Girondins : crise, jeunes, patron... Gasset veut casser le groupe bordelais !
Jean-Louis GassetCredit Photo - Icon Sport
par Alexandre Corboz
CONF' DE PRESSE

Girondins : crise, jeunes, patron... Gasset veut casser le groupe bordelais !

Présent en conférence de presse à deux jours du match face à Montpellier (samedi, 17h, sur Téléfoot), Jean-Louis Gasset avait des choses à dire sur ses Girondins de Bordeaux … Et quelques points à préciser.

Sur ses récents propos après Monaco (0-4)

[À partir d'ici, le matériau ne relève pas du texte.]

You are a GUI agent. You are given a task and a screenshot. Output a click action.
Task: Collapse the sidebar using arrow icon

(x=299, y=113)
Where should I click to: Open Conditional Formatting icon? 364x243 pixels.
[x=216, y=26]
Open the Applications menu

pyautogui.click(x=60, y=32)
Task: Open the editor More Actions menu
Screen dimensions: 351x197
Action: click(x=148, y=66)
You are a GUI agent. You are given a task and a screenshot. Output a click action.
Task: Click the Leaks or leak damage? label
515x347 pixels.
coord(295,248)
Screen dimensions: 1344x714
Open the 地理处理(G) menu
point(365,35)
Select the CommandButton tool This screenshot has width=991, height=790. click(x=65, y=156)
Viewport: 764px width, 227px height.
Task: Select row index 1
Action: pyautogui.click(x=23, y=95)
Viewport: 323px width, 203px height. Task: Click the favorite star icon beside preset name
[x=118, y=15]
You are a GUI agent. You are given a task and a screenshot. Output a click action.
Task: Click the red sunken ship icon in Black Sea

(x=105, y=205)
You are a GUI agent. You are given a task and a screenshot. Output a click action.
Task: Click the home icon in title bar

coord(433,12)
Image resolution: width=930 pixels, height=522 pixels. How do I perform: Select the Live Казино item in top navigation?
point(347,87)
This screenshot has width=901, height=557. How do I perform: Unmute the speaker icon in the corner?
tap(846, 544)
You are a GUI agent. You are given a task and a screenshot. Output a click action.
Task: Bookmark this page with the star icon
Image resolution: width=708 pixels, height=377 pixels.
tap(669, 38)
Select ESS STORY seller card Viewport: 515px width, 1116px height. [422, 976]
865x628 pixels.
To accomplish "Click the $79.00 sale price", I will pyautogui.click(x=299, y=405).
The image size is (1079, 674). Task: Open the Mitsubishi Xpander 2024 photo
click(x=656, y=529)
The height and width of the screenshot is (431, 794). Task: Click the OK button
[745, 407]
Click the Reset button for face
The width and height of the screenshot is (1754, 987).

« Quand je dis "Bordeaux est mauvais", ce ne sont pas les joueurs. C'est moi et le club inclus, cette espèce d'ambiance qui plombe. On vit dans le faux, l’indifférence. Il n’y a pas de supporters à l’entraînement et dans le stade, les gens que vous croisez vous parlent d’il y a dix ans mais pas de ce qu’il se passe actuellement. Ils vous remercient des grands moments qu’ils ont vécus mais aujourd’hui il y a une sorte de démotivation. Les joueurs le ressentent. Il faudrait du neuf, casser ce groupe qui souffre depuis deux-trois ans et amener de la fraîcheur en même temps que de la confiance ».

Sur la réunion de crise avec les joueurs

« Alain Roche a parlé en tant qu’ancien joueur. Moi j’ai fait des débriefings sur le match. A un moment donné, il ne faut pas les gaver de réunions. La réponse, c’est les joueurs qui l’ont. Il faut les mettre dans les meilleures dispositions ».

Sur ce Bordeaux, le défi le plus difficile de sa carrière

« Je cherche la bonne formule et je vais la trouver. Quand j’ai accepté de venir à Bordeaux, je vous ai dit que j'allais la trouver (...) Je suis un compétiteur, j’aime gagner, et j’aimerais le transmettre à mes joueurs. Quand on voit prendre l’équipe prendre trois buts comme ça... Ils engageaient, et on prenait le but. Pour un entraineur, c’est dur à vivre. C’est le défi le plus difficile que j’ai connu ».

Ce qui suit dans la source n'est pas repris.